● **What to produce**:
Continue the news piece below about New Mexico lawyers and medical marijuana, starting right after its last sentence.

● **Document passage**:
- - -
The New Mexico State Bar Association cautioned attorneys statewide that assisting clients in the medical marijuana industry is prohibited by federal drug laws. It is also prohibited by professional conduct rules. Attorneys were advised to “proceed with caution” before providing legal services to any medical marijuana growers or dispensaries.
More than two dozen states in the U.S. face the same issues given that marijuana remains a Schedule I narcotic, reports the Santa Fe New Mexican.. The New Mexico Ethics Advisory Board has mixed answers to questions about attorneys complying with state codes of conduct while assisting medical marijuana businesses.
The committee’s opinion includes that, “At one end of the spectrum, the committee is in general agreement that negotiating contracts for the purchase of cannabis would be directly assisting the client to engage in criminal activity. At the other end of the spectrum, some committee members opined that forming a general alternative medical business, which could possibly include the prescribing and distributing of medical cannabis would not be such assistance.”
- - -
● **Data extract**:
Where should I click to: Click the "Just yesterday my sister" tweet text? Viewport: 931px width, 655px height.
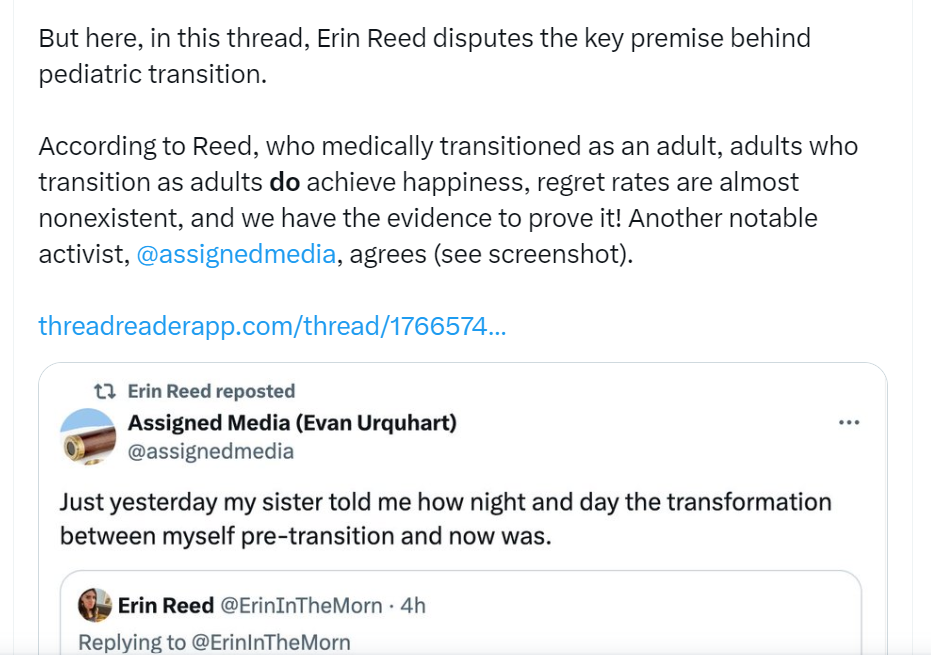pos(445,501)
- - -
● **Answer below**:
Joe Conte said, “I think it’s still a gray area”, in response to the ability for attorneys to represent nonprofit organizations but cannot assist any marijuana industry-related businesses in “committing a crime.”
In Arizona and Illinois, attorneys can represent clients in the marijuana industry. The State Bar of Arizona ruled that there is a safe harbor from prosecution for state-licensed growers and dispensaries.
Some lawmakers, such as William Slease, the New Mexico Supreme Court Disciplinary Board chief counsel, claims that there is no prevalent problem with attorneys representing clients in the medical marijuana industry.